2. pytorch模型文件后缀3. 存储整个模型3.1 直接保存整个模型3.2 直接加载整个模型

4. 只保存模型的权重4.1 保存模型权重4.2 读取模型权重

5. 使用Checkpoint保存中间结果5.1 保存Checkpoint5.2 加载Checkpoint

Reference

1. torch保存模型相关的api

1.1 torch.save()

torch.save(obj, f, pickle_module=pickle, pickle_protocol=DEFAULT_PROTOCOL, _use_new_zipfile_serialization=True)
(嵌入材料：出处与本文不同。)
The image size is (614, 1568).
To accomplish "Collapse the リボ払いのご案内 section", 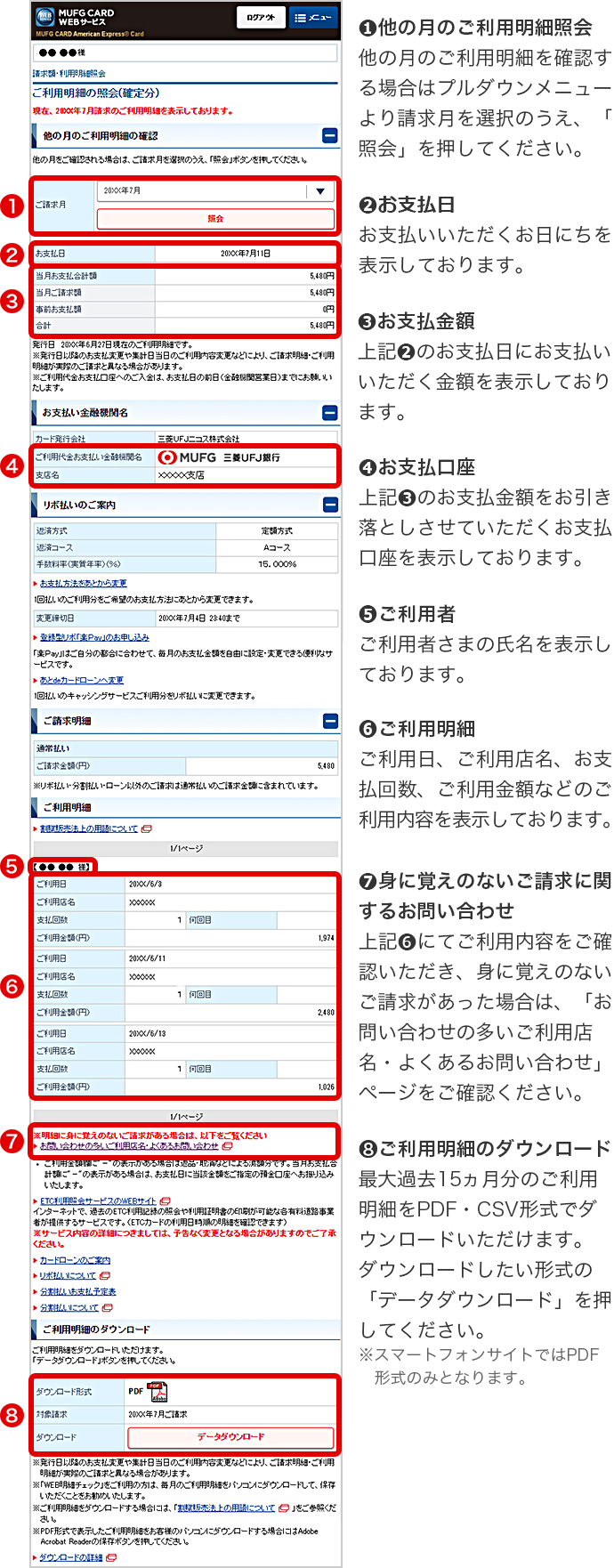I will pos(329,505).
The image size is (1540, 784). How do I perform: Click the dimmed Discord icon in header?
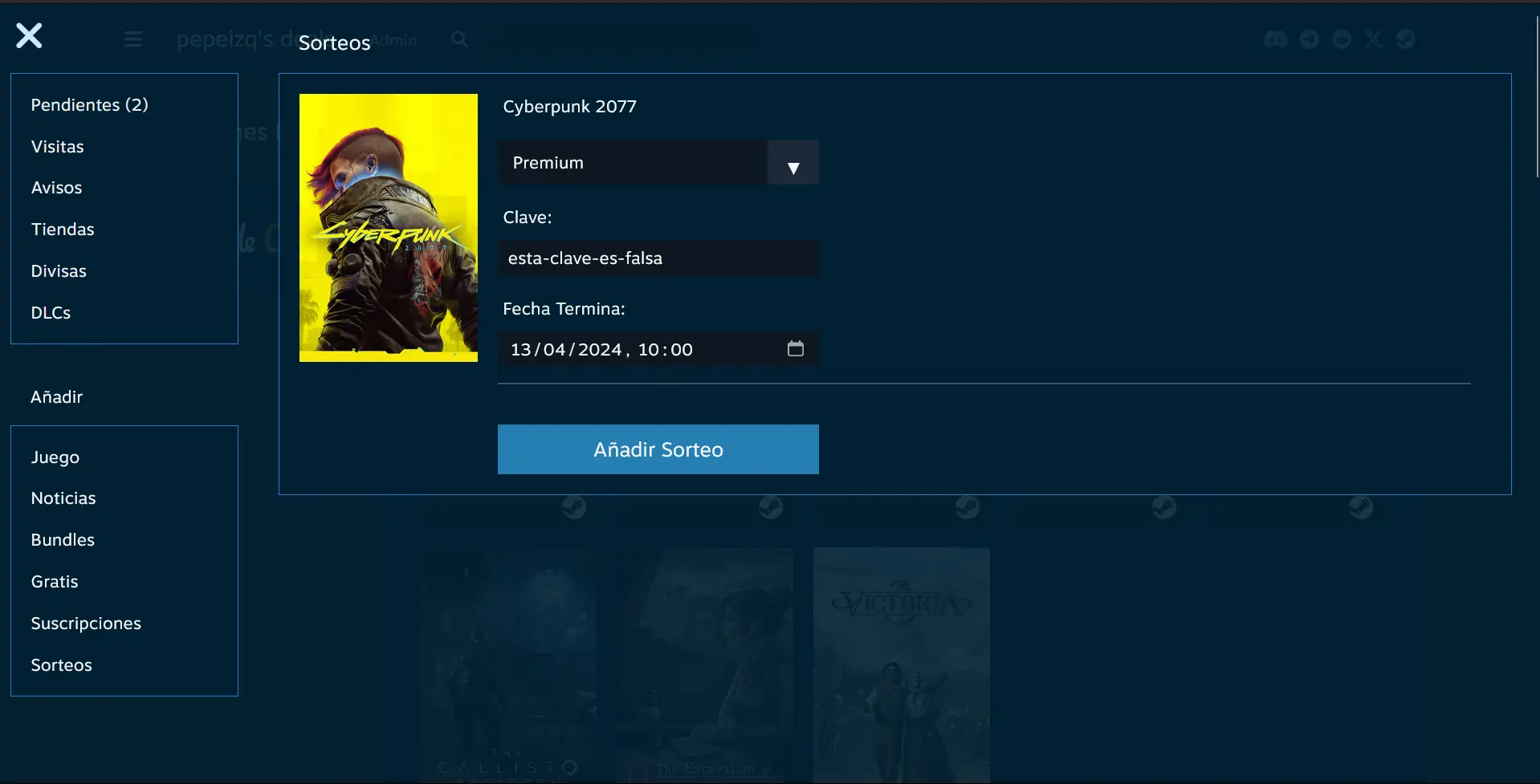point(1275,39)
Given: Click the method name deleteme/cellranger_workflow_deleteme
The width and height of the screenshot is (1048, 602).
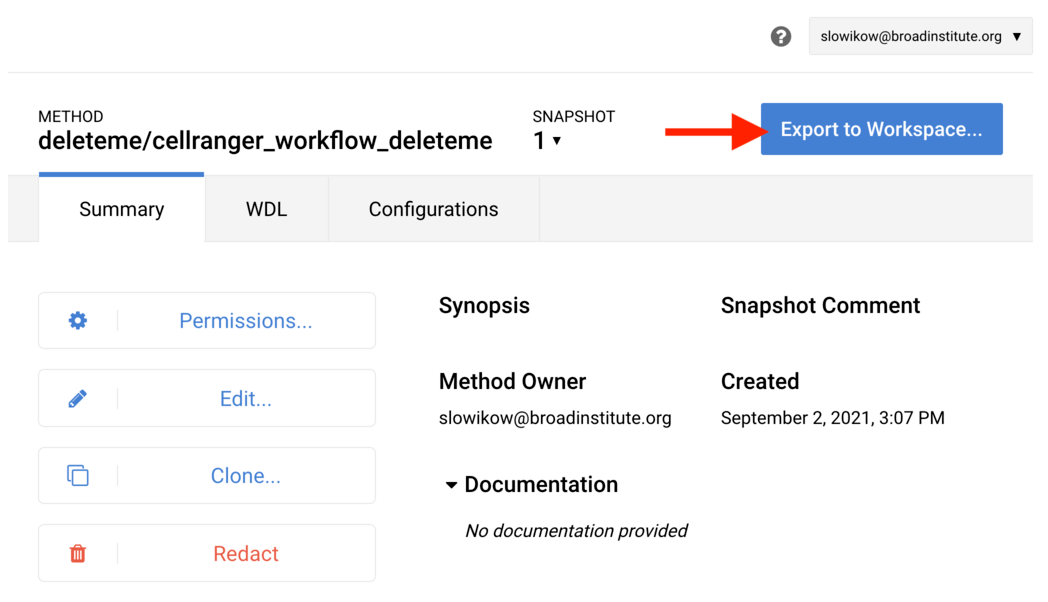Looking at the screenshot, I should click(265, 141).
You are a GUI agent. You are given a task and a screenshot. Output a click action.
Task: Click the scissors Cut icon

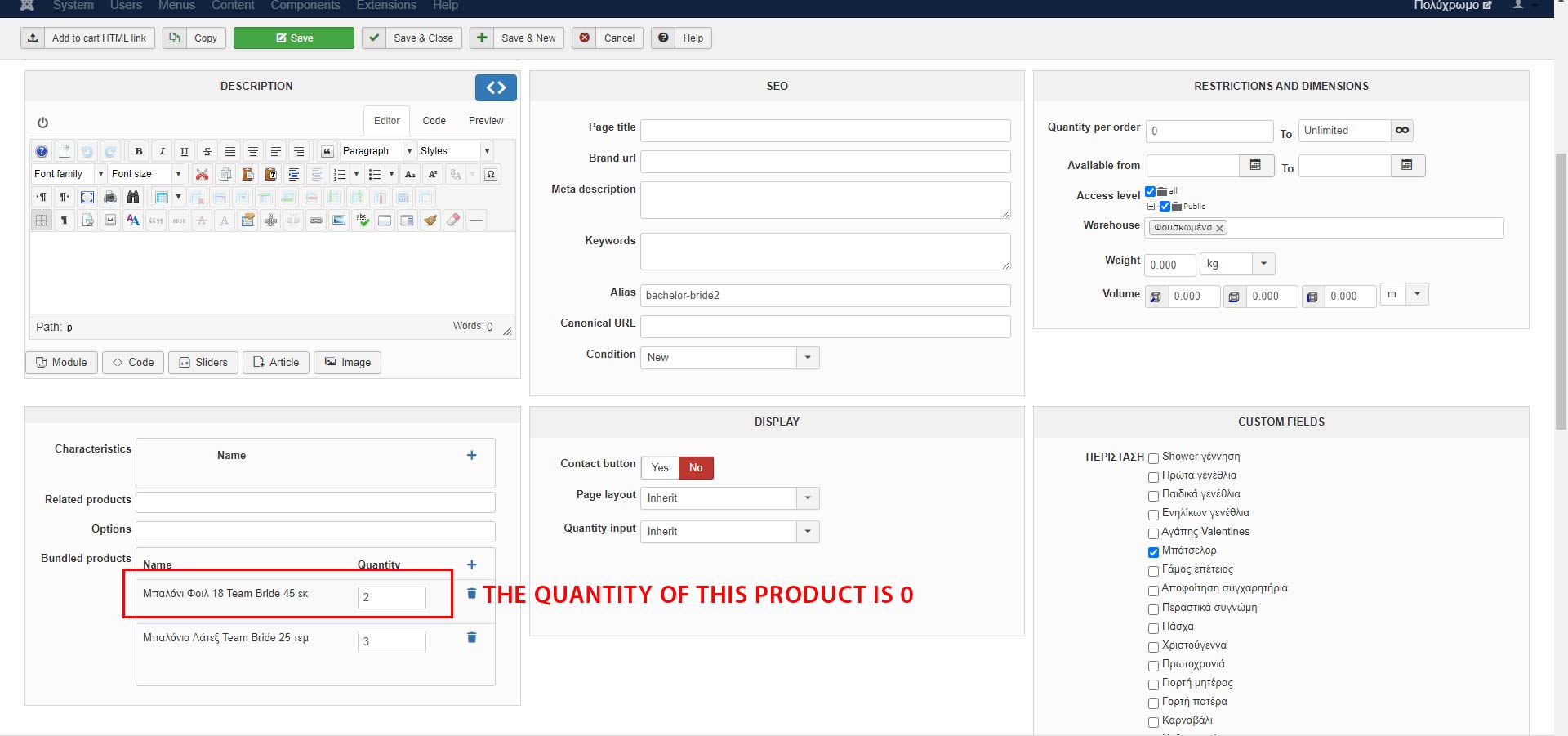click(x=202, y=174)
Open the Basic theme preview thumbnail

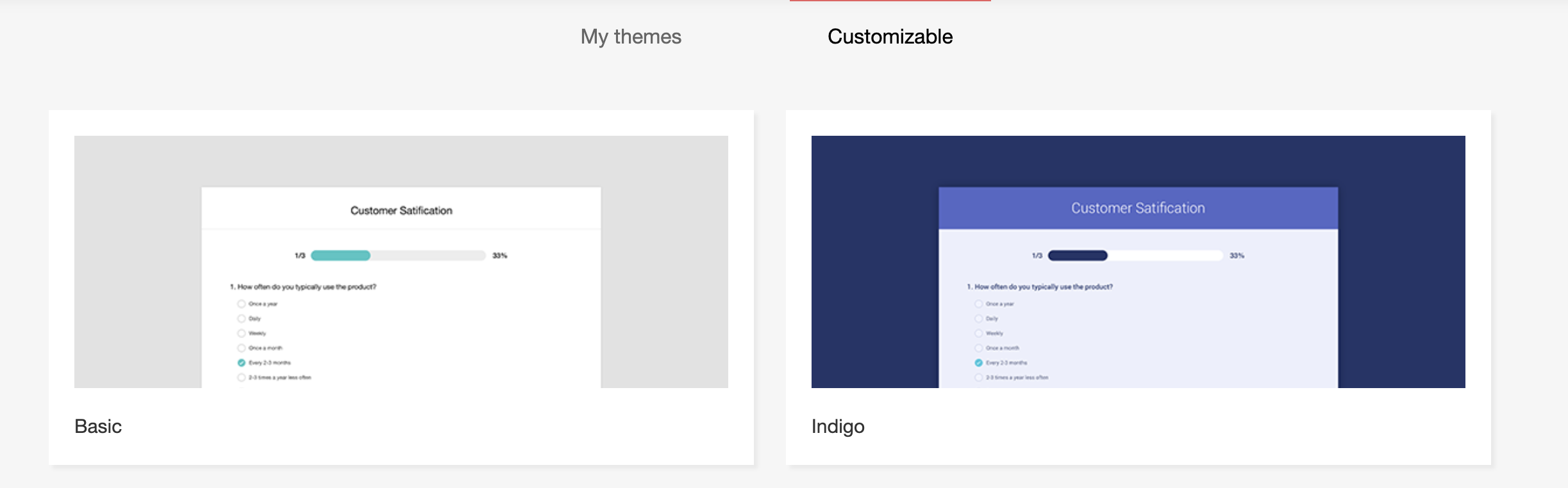tap(401, 261)
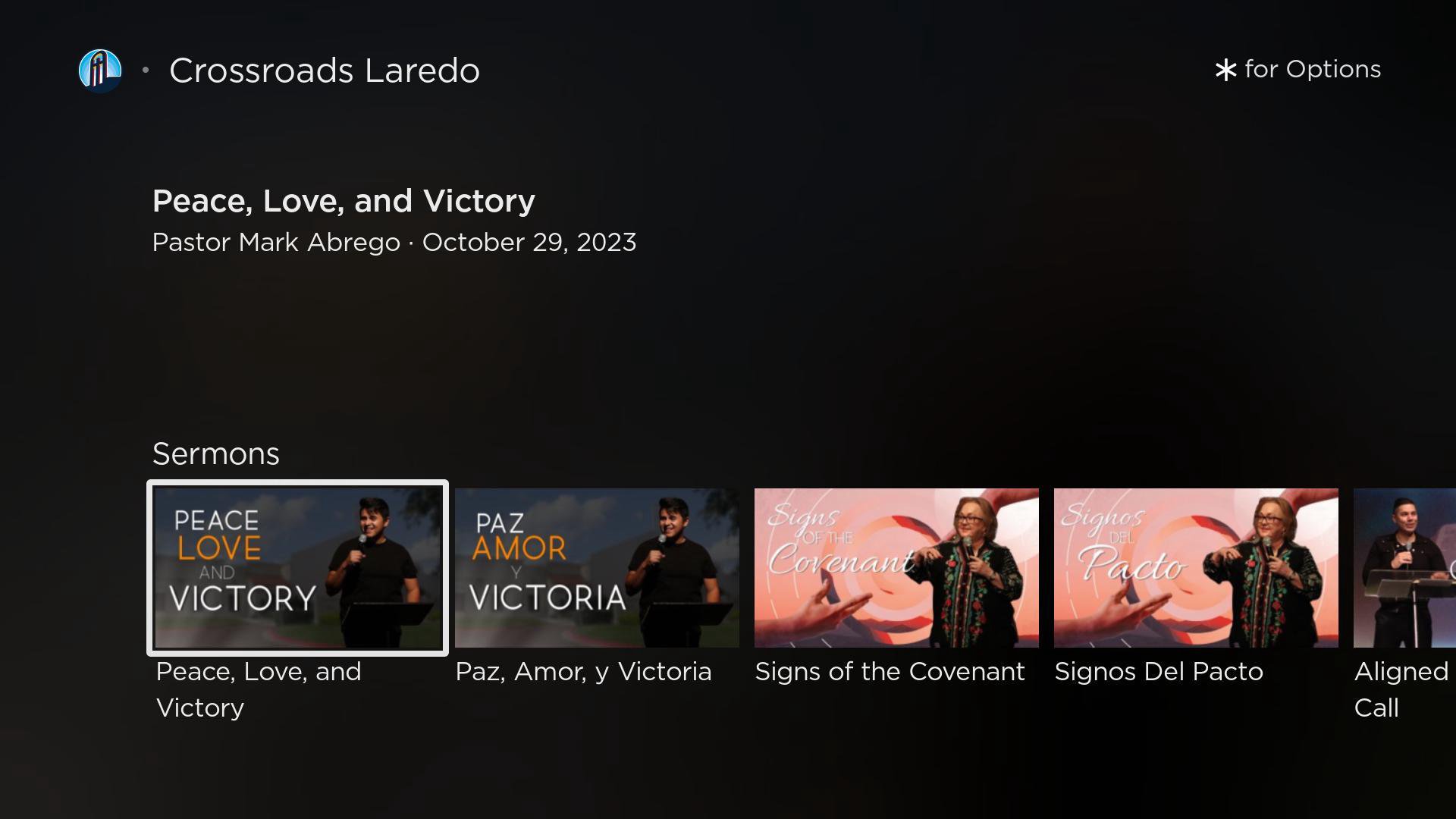This screenshot has height=819, width=1456.
Task: Open the Paz Amor y Victoria thumbnail
Action: click(x=597, y=568)
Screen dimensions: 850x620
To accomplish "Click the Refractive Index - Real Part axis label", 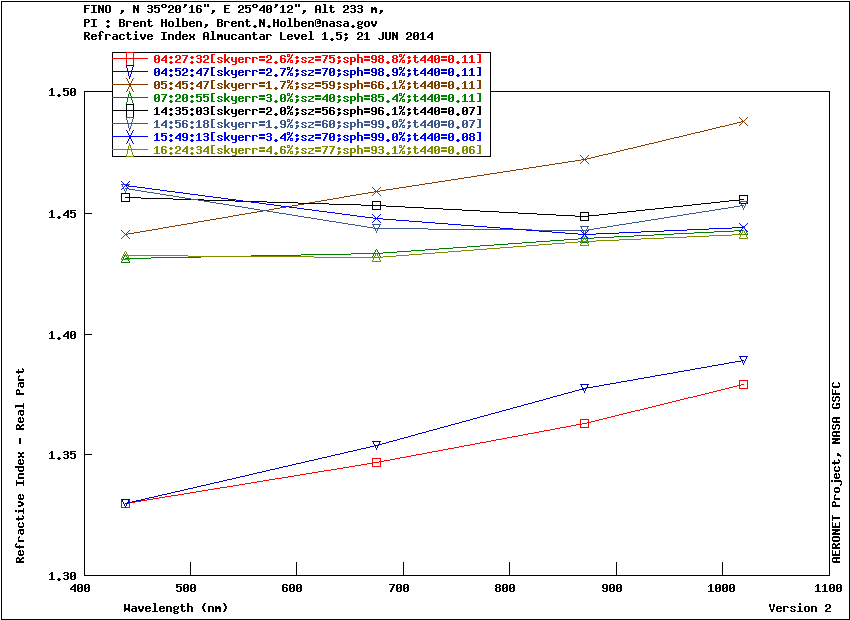I will [21, 465].
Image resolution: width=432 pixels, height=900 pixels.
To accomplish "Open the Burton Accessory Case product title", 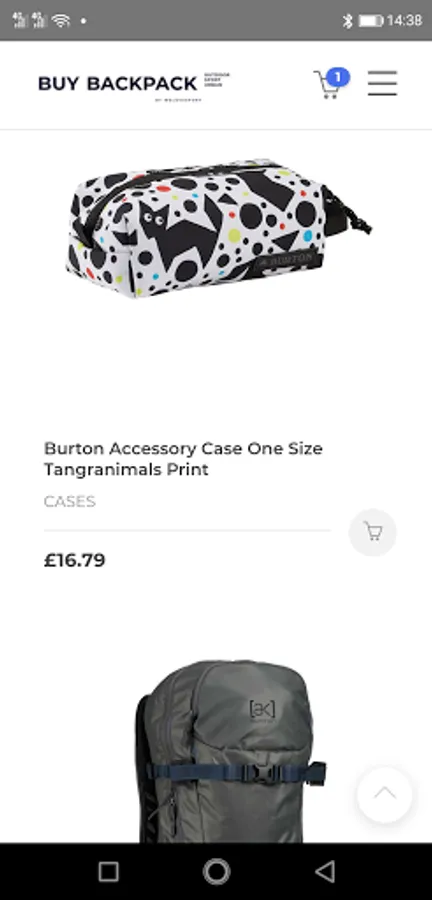I will [x=183, y=459].
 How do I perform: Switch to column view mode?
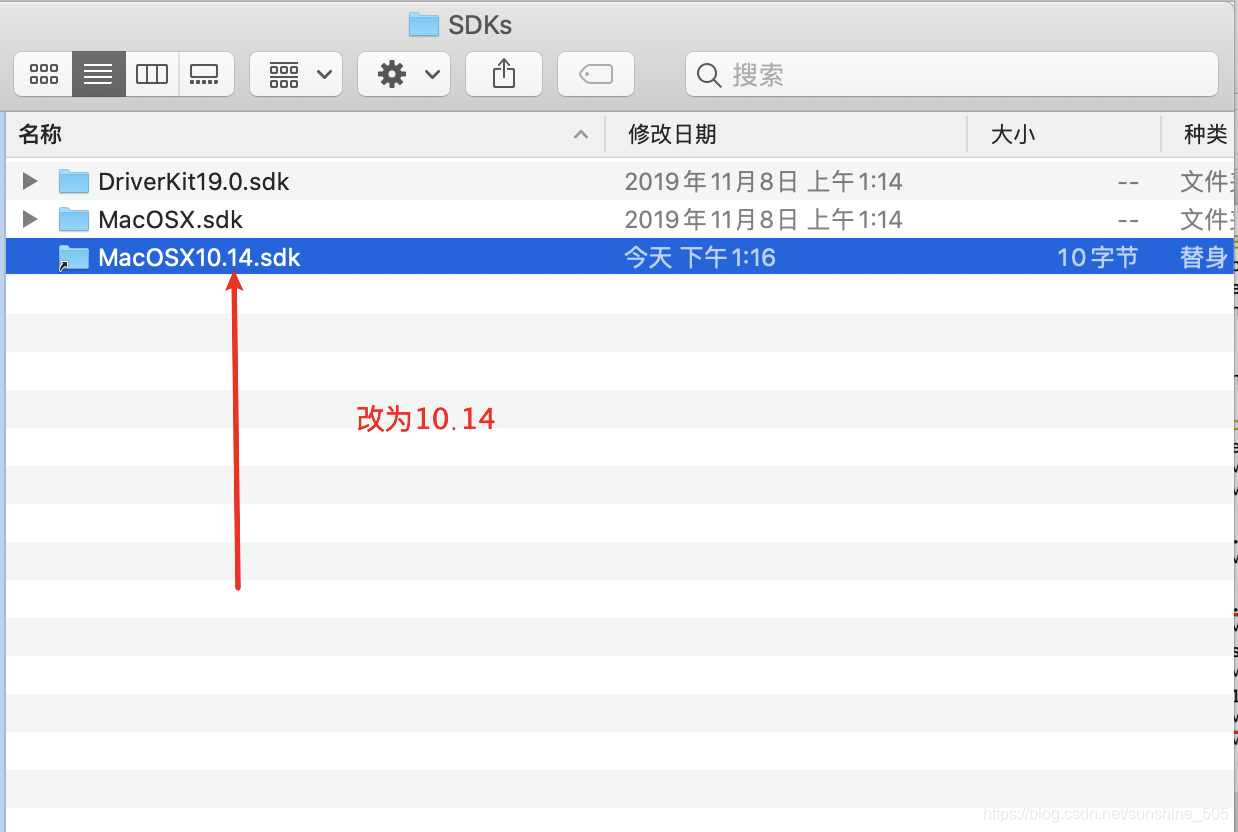click(151, 73)
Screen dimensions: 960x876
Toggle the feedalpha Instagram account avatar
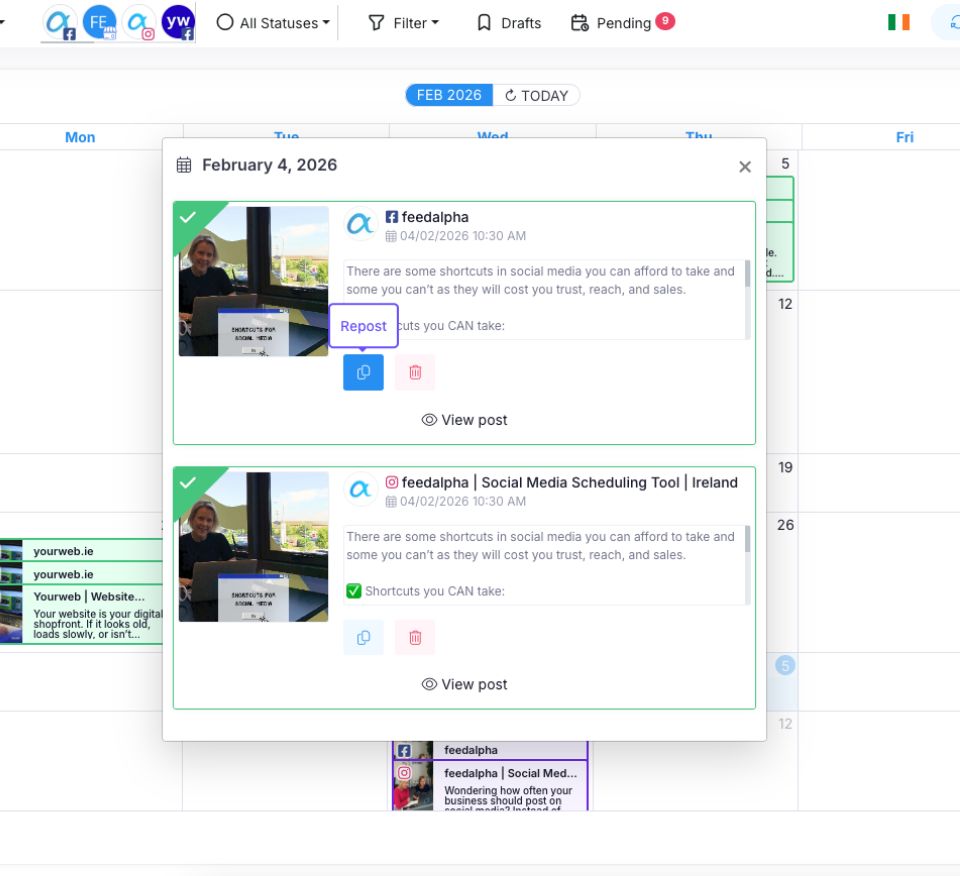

参考自https://pytorch.org/docs/stable/generated/torch.save.html#torch-save

torch.save()的功能是保存一个序列化的目标到磁盘当中，该函数使用了Python中的pickle库用于序列化，具体参数的解释如下

参数功能obj需要保存的对象f指定保存的路径pickle_module用于 pickling 元数据和对象的模块pickle_protocol指定 pickle protocal 可以覆盖默认参数

常见用法

# dirctly save entiry model

torch.save('model.pth')

# save model'weights only

torch.save(model.state_dict(), 'model_weights.pth')

# save checkpoint

checkpint = {

'model_state_dict': model.state_dict(),

'optimizer_state_dict': optimizer.state_dict(),

'loss': loss,

'epoch': epoch

}

torch.save(checkpoint, 'checkpoint_path.pth')

1.2 torch.load()

torch.load(f, map_location=None, pickle_module=pickle, *, weights_only=False, mmap=None, **pickle_load_args)

参考自https://pytorch.org/docs/stable/generated/torch.load.html#torch-load

torch.load()的功能是加载模型，使用python中的unpickle工具来反序列化对象，并且加载到对应的设备上，具体的参数解释如下

参数功能f对象的存放路径map_location需要映射到的设备pickle_module用于 unpickling 元数据和对象的模块

常见用法

# specify the device to use

device = torch.device('cuda' if torch.cuda.is_available() else 'cpu')

# load entiry model to cuda if available

model = torch.load('whole_model.pth', map_location=device)

# load model's weight to cuda if available

model.load_state_dict(torch.load('model_weights.pth'), map_location=device)

# load checkpoint

checkpoint = torch.load('checkpoint_path.pth', map_location=device)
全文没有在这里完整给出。